Years ago, driving a 777 all night to get to 24R @ LAX, beautiful morning, (it's so-CAl..) youngster PF. traffic, normal LAX lineups. Passing 1,000', guy in front misses the only available HS exit that doesn't have a SW tail stuck on it, yet slows down and taxies at a crawl, with the only free off ramp the 90 at the end. Cockpit chat, "expect this to be a GA..." my youngster comments, "... but we are stabilised.....". @ 400', I call "G/A" to the guy on the controls, and tell ATC we are going around. Pleasant scenic of Marina del Ray in the tight RH pattern. Question from approach, " from tower, what was the reason for the G/A?", Hmmm... "noise abatement". "huh?" "noise abatement, there was a plane on the runway, didn't want to make a big noise". It isn't just the flight crew that get target fixation, or task saturation, or helmet fires. The activity we do needs constant comparison of desired state to actual state, to detect the slip. We have a natural confirmation bias from prior successes that the situation we have is not that bad or is salvageable, assuming we actually know we have a slip between expected and actual conditions. Having a helmet fire is not unusual or unexpected, it becomes a problem when the 1st person participant doesn't recognise the overload conditions and act to reset the situation to one where they aren't leaving teeth marks on the elevators.

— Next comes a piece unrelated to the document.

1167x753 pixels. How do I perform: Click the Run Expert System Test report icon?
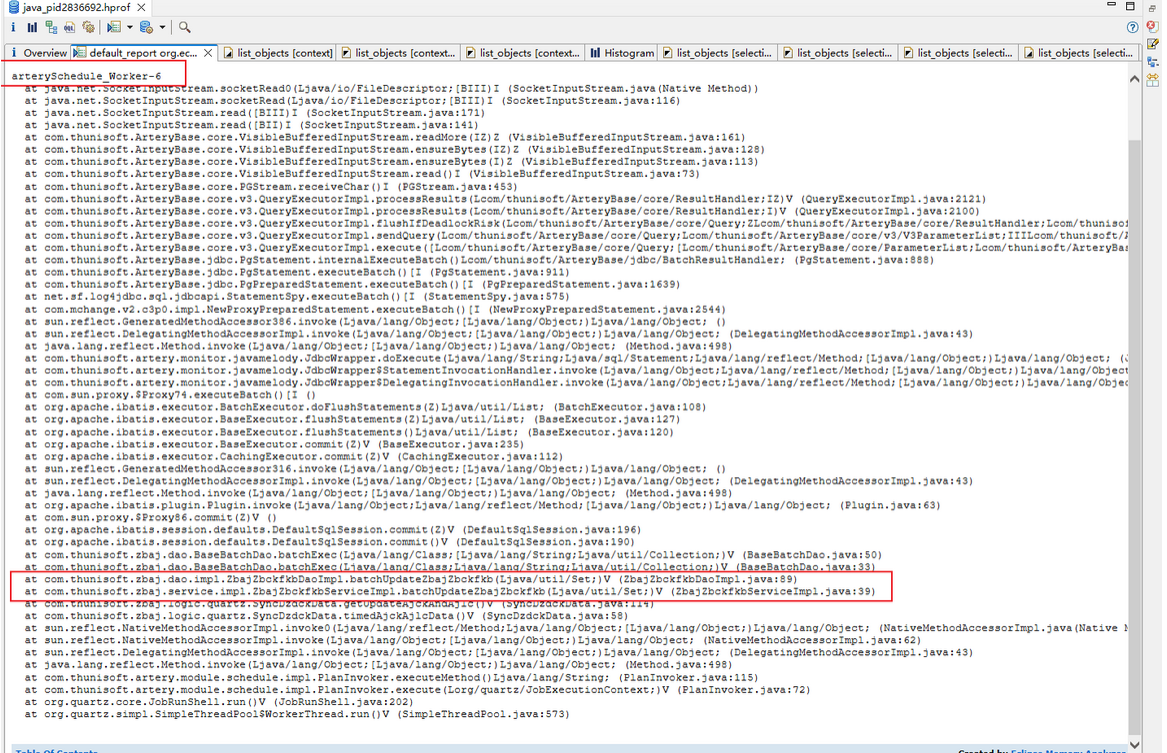tap(114, 28)
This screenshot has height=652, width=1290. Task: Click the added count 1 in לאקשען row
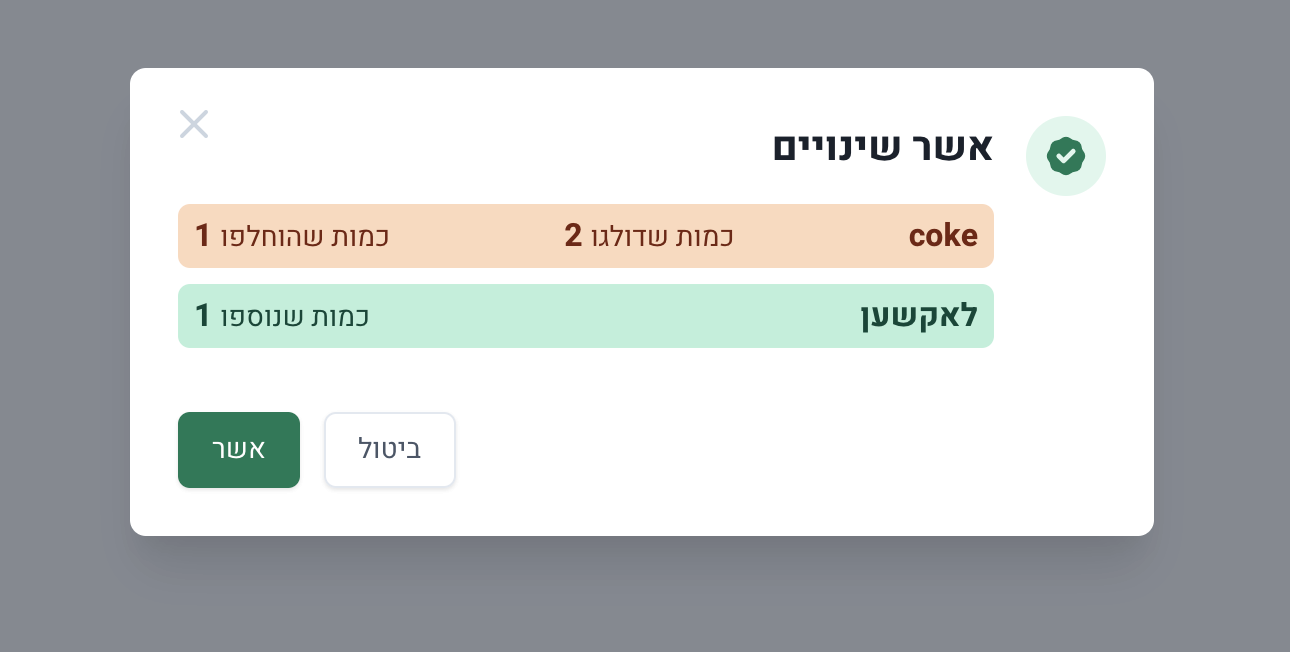[203, 316]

So a guy flying a multi-crew aircraft, as the Non-Flying pilot while conducting a stabilised approach for 2 minutes, is comparing that situation to a nugget, in a single seat, high energy fighter flying an approach with a significantly changing energy state, that even with automation requires significant manual inputs, with only 11 seconds in the groove- all this against a moving target.

Yep, I can see the parallels.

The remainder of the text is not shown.